The legal question presented was whether the expropriation exception to sovereign immunity in Section 1605(a)(3) of the FSIA applied to a sovereign entity that was not alleged to have taken property in violation of international law.
Spain bought a collection from a Swiss-based Baron Thyssen-Bornemisza and started a museum based on the collection.
This is similar to the arrangement Austria has with the Leopold Museum. The Leopold's collection is now being researched at the insistence of the Jewish Community of Vienna, which held protests and roped off the entire Leopold Museum in yellow "crime scene" tape.

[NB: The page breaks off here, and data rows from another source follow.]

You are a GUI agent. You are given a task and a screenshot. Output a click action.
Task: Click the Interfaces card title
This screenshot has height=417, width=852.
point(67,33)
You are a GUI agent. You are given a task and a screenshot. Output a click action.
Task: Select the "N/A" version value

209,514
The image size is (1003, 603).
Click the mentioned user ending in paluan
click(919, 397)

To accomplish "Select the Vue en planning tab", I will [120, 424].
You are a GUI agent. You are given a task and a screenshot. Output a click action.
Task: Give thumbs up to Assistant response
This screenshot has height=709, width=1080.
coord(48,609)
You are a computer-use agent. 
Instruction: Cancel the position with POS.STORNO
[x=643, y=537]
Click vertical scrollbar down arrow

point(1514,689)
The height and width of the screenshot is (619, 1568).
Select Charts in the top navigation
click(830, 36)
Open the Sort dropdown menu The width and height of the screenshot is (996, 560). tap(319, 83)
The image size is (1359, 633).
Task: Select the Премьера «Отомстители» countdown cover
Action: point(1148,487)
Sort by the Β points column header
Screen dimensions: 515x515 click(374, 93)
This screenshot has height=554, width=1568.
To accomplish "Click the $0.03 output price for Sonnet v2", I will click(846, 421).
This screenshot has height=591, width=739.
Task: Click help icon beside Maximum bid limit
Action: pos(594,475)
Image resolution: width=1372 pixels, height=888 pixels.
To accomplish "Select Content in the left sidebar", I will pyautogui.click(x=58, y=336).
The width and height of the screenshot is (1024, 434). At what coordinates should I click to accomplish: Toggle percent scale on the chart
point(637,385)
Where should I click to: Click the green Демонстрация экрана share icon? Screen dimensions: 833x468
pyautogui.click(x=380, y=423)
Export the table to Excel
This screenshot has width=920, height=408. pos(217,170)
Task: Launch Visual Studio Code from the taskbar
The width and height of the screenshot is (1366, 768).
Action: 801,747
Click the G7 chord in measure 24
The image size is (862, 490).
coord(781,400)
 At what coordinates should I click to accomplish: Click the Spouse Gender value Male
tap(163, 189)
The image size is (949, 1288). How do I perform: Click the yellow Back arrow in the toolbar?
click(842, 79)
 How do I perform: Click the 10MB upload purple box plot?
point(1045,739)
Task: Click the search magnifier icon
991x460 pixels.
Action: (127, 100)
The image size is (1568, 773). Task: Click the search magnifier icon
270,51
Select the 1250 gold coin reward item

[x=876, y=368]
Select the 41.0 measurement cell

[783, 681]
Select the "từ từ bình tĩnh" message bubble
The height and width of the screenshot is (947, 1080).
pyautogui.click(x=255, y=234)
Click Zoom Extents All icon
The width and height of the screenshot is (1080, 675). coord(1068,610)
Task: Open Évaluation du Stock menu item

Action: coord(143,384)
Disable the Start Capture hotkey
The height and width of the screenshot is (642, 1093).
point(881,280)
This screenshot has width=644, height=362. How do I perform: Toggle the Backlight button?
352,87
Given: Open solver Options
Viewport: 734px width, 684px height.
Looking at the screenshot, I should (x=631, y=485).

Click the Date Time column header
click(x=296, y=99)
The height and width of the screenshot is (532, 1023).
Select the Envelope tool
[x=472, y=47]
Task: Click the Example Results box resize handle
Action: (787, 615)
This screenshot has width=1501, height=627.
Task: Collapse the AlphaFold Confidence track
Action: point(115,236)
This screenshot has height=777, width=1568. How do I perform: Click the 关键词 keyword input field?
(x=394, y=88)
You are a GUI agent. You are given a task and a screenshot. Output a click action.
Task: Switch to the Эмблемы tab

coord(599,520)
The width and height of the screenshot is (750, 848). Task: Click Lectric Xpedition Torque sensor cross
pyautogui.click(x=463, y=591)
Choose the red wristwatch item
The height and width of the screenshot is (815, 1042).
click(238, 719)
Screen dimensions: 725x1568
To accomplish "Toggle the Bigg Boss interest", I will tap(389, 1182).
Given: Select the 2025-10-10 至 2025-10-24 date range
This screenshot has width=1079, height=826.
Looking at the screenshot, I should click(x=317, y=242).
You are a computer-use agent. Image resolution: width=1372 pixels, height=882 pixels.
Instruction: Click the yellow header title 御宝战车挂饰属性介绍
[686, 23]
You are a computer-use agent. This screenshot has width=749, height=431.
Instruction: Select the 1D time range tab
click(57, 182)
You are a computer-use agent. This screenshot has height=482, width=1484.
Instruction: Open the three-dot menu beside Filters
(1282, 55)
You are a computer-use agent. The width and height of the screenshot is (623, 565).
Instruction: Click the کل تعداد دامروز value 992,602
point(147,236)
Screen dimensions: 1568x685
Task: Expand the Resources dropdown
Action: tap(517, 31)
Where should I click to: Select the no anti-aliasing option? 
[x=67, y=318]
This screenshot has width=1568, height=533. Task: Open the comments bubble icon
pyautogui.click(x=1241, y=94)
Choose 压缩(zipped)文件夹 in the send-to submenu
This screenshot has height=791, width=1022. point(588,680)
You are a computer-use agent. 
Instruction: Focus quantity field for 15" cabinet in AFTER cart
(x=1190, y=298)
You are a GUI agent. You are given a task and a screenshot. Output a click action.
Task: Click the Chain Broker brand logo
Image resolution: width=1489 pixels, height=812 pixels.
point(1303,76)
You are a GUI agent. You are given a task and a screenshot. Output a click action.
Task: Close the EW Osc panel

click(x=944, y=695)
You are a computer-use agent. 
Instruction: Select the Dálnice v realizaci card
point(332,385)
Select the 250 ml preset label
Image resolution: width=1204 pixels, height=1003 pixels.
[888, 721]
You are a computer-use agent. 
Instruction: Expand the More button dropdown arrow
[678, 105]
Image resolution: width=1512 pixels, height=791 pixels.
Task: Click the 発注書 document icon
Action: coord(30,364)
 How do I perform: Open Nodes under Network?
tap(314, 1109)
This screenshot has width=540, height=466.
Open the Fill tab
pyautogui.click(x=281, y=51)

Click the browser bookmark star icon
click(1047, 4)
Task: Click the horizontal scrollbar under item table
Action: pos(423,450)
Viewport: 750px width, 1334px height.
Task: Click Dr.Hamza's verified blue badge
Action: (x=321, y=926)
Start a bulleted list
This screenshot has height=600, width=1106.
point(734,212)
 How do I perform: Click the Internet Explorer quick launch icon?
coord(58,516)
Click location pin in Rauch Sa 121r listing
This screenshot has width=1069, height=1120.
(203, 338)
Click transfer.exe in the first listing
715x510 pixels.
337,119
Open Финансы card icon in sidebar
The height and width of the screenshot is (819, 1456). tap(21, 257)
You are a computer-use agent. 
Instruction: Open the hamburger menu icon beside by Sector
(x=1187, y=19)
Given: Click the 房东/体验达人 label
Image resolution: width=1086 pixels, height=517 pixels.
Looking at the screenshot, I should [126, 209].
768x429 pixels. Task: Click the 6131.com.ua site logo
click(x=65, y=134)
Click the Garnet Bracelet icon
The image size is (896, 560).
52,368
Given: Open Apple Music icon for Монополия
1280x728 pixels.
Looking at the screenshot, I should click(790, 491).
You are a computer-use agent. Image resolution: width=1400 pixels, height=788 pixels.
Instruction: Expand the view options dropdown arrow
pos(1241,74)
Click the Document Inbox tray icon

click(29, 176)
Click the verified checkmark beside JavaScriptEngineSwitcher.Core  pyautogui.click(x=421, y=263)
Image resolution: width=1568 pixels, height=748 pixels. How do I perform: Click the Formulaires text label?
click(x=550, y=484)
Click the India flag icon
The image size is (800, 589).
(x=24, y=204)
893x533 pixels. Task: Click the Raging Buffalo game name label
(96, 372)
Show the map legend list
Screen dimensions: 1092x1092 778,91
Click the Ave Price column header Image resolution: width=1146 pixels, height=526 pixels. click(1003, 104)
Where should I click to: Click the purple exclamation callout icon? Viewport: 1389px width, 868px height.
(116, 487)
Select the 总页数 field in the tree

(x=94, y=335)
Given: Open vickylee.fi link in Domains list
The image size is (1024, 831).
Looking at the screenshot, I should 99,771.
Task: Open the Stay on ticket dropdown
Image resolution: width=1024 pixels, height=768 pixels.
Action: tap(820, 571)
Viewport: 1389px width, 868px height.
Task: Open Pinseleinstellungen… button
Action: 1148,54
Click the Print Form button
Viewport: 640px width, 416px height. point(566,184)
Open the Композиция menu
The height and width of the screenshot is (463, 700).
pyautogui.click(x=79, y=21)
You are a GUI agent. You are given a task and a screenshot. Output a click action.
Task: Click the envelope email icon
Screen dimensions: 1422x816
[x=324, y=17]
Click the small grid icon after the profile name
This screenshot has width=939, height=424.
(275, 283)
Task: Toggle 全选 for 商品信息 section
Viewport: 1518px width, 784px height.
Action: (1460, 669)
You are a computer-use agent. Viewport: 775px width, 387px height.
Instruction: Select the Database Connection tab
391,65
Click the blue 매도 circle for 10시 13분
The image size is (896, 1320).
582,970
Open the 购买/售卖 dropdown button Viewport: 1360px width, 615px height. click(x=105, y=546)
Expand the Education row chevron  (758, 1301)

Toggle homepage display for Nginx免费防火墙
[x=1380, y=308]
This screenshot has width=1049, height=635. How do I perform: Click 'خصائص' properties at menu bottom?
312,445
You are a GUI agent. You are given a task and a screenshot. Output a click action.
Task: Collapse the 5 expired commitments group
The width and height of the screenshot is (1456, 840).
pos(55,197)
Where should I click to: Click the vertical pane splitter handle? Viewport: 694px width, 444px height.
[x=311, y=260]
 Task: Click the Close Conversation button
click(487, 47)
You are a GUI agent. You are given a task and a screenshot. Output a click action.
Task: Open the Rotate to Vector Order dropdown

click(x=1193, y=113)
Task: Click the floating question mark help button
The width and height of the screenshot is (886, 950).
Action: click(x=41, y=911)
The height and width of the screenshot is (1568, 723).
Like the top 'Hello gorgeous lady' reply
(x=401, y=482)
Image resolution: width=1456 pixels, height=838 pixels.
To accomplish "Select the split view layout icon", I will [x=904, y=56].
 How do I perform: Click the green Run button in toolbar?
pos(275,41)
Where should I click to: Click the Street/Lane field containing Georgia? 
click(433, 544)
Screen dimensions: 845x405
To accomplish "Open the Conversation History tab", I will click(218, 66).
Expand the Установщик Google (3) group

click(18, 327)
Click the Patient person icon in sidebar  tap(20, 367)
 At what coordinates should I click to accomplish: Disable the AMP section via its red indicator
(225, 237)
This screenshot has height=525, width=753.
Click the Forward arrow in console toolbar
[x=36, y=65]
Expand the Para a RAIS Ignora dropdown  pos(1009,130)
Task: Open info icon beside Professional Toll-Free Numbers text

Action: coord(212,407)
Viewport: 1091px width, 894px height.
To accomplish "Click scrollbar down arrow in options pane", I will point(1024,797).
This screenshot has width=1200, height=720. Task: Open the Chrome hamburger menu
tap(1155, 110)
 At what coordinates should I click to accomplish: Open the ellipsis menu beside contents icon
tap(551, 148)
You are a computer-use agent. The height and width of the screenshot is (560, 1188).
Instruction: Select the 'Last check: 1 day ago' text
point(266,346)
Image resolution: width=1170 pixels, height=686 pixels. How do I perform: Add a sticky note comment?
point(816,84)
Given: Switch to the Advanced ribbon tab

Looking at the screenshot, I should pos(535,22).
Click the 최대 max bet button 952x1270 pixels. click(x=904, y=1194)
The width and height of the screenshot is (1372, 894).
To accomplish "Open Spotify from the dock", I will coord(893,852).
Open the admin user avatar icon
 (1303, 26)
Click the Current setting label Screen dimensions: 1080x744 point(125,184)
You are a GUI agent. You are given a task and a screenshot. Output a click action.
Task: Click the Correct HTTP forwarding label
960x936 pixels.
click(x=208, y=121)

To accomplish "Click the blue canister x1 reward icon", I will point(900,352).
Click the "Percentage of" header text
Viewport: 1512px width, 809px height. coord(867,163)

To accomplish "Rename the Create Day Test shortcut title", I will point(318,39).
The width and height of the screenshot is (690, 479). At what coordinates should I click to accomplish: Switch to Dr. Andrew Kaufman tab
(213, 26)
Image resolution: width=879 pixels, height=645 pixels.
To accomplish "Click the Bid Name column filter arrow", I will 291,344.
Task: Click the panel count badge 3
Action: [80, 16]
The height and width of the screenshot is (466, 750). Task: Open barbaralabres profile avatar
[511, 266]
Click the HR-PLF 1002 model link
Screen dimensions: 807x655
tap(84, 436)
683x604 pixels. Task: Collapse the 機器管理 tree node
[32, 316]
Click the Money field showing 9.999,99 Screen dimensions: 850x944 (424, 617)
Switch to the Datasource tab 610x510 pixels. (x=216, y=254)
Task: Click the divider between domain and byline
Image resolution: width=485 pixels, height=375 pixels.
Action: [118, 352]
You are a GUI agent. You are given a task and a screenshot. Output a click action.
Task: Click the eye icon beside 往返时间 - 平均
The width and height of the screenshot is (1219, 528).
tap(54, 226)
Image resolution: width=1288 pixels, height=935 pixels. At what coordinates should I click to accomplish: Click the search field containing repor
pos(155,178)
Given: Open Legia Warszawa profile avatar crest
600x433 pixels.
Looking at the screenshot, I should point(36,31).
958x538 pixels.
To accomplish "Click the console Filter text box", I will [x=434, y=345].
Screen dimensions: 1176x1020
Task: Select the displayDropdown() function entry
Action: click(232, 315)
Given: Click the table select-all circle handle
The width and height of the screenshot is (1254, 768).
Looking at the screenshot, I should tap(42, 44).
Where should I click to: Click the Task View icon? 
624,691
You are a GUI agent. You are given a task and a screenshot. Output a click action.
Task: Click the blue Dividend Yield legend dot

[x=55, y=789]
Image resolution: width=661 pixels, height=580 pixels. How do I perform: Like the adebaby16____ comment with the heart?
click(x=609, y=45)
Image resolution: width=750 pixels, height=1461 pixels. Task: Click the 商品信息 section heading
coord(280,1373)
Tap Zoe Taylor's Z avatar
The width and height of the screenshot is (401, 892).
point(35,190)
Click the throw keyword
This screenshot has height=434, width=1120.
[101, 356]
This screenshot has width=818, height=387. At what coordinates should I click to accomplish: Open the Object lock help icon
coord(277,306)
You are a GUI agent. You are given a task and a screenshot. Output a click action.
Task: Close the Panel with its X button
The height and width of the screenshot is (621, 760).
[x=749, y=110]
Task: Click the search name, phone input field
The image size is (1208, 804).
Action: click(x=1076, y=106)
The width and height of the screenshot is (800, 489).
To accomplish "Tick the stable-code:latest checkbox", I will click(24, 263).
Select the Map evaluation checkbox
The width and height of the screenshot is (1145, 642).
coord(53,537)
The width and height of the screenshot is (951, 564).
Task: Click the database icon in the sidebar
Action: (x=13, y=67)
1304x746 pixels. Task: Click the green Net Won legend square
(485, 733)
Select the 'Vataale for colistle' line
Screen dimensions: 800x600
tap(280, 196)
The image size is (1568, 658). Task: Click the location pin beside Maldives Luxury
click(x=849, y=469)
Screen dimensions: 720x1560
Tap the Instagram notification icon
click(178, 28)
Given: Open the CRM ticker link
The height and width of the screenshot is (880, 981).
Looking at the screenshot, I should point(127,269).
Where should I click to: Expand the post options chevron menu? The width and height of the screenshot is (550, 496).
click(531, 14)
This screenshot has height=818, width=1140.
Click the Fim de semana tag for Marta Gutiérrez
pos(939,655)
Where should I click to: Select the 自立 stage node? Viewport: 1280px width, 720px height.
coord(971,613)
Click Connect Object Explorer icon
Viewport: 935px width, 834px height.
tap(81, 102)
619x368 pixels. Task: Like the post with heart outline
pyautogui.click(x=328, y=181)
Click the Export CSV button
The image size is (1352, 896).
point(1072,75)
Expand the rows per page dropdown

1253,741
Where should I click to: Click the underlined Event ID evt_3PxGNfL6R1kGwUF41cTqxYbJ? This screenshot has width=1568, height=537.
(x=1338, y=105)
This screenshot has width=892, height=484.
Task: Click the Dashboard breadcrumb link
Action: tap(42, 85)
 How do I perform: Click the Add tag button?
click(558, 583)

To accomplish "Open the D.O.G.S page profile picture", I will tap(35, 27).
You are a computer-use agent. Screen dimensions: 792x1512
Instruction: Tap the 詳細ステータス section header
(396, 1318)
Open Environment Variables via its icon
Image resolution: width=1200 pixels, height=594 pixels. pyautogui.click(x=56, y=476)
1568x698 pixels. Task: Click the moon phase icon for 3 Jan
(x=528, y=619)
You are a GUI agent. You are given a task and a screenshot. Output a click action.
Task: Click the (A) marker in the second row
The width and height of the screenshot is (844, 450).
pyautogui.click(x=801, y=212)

When you buy from the Swiss the type of art that Nazis liked to loot, you really ought to check the provenance. Shame on Spain. Let's hope they set up a commission to publicly investigate the collection and give back the things that have been stolen from murdered Jews.
In Mandarin Trading Ltd. v. Wildenstein, --- N.Y.S.2d ---, 2009 WL 2497306 (1st Dept. August 18, 2009) New York's Appellate Division first department struggled with the question of whether a purchaser of a painting may rely on an expert appraisal commissioned by an intermediary in an art transaction. The plaintiff Mandarin purchased Gauguin's Paysage aux trois arbres. According to the complaint, the defendant Wildenstein had ownership interests in the painting, yet issued an expert appraisal with an inflated value, knowing that Mandarin would rely on it. The Supreme Court judge (in New York this is the trial level judge) tossed the case out on a pre-answer motion, finding that there was no privity between Wildenstein and Mandarin and that the appraisal contained non-actionable opinion.
Two dissenters (Justice Tom and Justice Nardelli) balked. Tom believed that the complaint stated a claim in equity for unjust enrichment. In a very well-reasoned dissent, Justice Nardelli found that the majority had made numerous factual findings unsupported by the record, which on a pre-answer motion is to be construed in favor of the plaintiff. Also Justice Nardelli found that fraudulent misrepresentation, negligent misrepresentation, third-party beneficiary (contract), and unjust enrichment were all well-pleaded claims.
When there are two dissenters at the Appellate Division, one may take an appeal to the New York Court of Appeals "as of right".
If art dealers can write bogus "appraisals" for works in which they have an ownership interest, it really taints the market and encourages fraud. Many art transactions are concluded through intermediaries for perfectly legitimate reasons. Justice Nardelli's dissent is compelling and appears to be a correct statement of the law.